» **Document section**:

· · · · ·

# How do I find a stud...............



## WoodMann (Oct 9, 2009)

Hey folks- I'm looking to builde a custom cabinet for my newly acquired TV as well as other equipment; amp, xbox etc..... Ultimately I'd like to anchor the cabinet to studs in the wall and affix the TV to the cabinet so in the evnt of a break in the TV cannot be grabbed and ran of with. I've tried kocking half- heartedly but couldn't really hear a difference anywhere. Wonder if I should be more diligent, which I plan to go back over. Is it possible I can rent a studfinder somewhere.............
  Thanks


----------



## daveswoodhauler (Oct 9, 2009)

Studfinders are relatively inexpensive, so it might be time to saddle up and buy one....you'll use it more than once....don't get the cheapest one out there, as they don't read too well with thicker sheetrock/plaster.

Or, you could use some of those larger anchoring bolts that spead out behind the drywall....used those when installing some floor to ceiling cabinets, and they are pretty sturdy.


----------



## Fsappo (Oct 9, 2009)

I still use the old knock on the wall trick.  Hasnt failed me yet...that I know of


----------



## freeburn (Oct 9, 2009)

Find your nearest outlet and take the cover off. You should be able to see which side the stud is on. Measure from the center of that stud 16" on center to where you want to anchor to. That's the surest way without buying a stud finder. Knocking doesn't work on plaster, and can be deceiving. I wouldn't anchor a cabinet to just the sheetrock, I will pull through if someone tries to run off with your TV.


----------



## daveswoodhauler (Oct 9, 2009)

freeburn said:
			
		

> Find your nearest outlet and take the cover off. You should be able to see which side the stud is on. Measure from the center of that stud 16" on center to where you want to anchor to. That's the surest way without buying a stud finder. Knocking doesn't work on plaster, and can be deceiving. I wouldn't anchor a cabinet to just the sheetrock, I will pull through if someone tries to run off with your TV.



I tried this method, but some houses don't have framing 16" on center....I can show you the holes in the walls


----------



## freeburn (Oct 9, 2009)

Nice house, I say, someone was skimping, or didn't know what they were doing. "Ok, this looks far enough let's put one here."


----------



## vandedav (Oct 9, 2009)

try taking a large magnet and using it to find the screws/nails that hold the drywall in place.  cheapest studfinder, other than knocking, that i can think of.


----------



## kork (Oct 9, 2009)

If you have a half way decent magnet you can usually find the sheetrock nail/screws and then lightly draw plumb lines.


----------



## GVA (Oct 9, 2009)

2 things
1)any house pre 1960s'ish 16"oc ain't happening
2)the op residing in NM I'm guessing he might have  different walls than sheetrock...

Get a deep scan stud finder or use the old finish nail locator trick ;-)


----------



## Czech (Oct 9, 2009)

Pook! You just made my night, thanks, LMBO! As already mentioned, finders are relatively cheap, just buy one. Heck even the less than $10 I have does a good job, save some spackle. Once you have one, it's makes for drunken fun with the SO, usually you can point them at parts of your body and say "See honey?". Worth the money right there, even if it works only once.

· · · · ·

» **Written exercise**: Reproduce the stud-finding thread word for word, beginning at the words "Nice house, I" and ending after "vandedav (Oct 9, 2009)".

» **Data lines**:

· · · · ·

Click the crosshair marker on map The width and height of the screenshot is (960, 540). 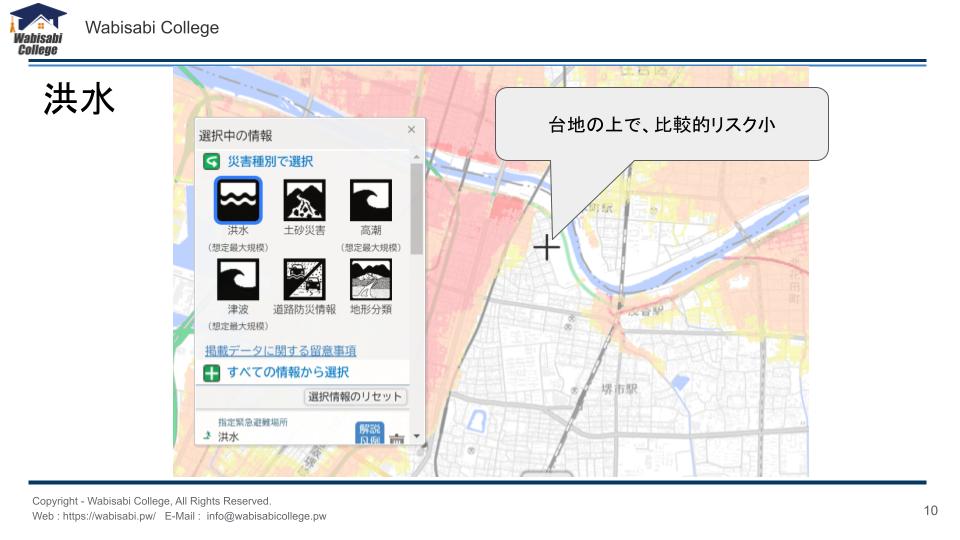click(x=546, y=246)
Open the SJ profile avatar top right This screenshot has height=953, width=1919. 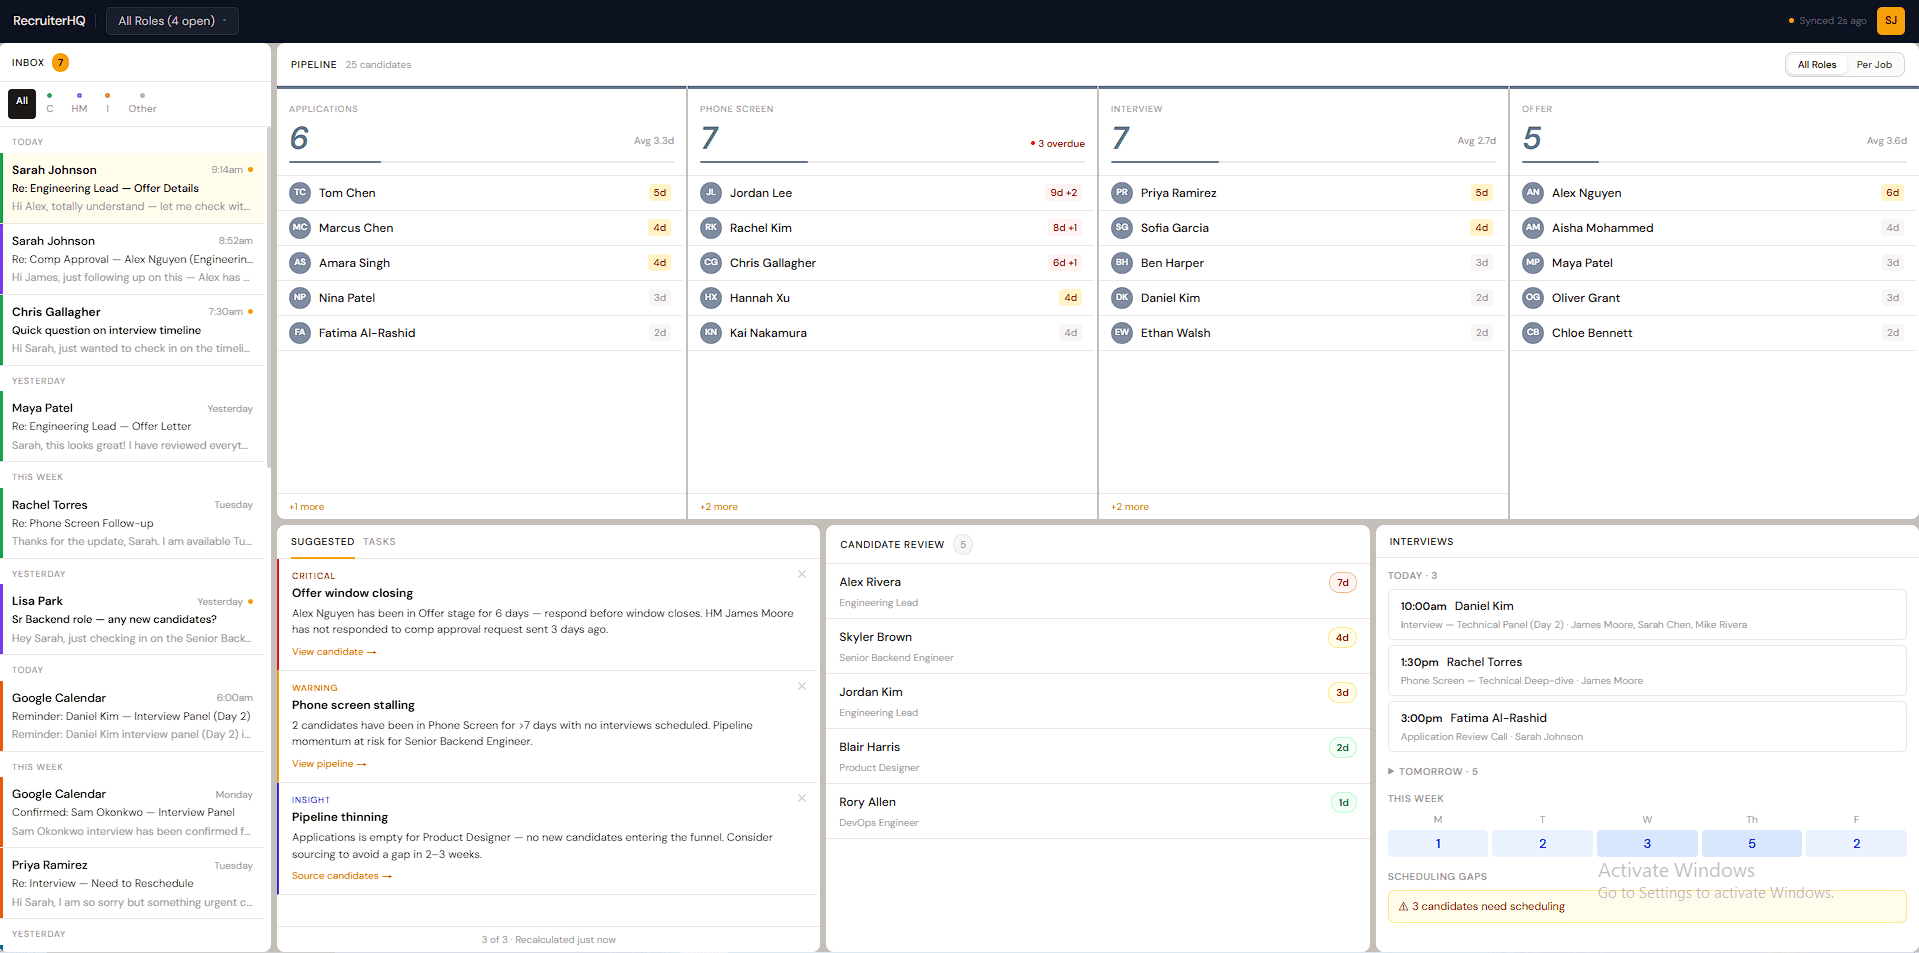1890,20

· · · · ·

» **Response to this exercise**:
Nice house, I say, someone was skimping, or didn't know what they were doing. "Ok, this looks far enough let's put one here."


----------



## vandedav (Oct 9, 2009)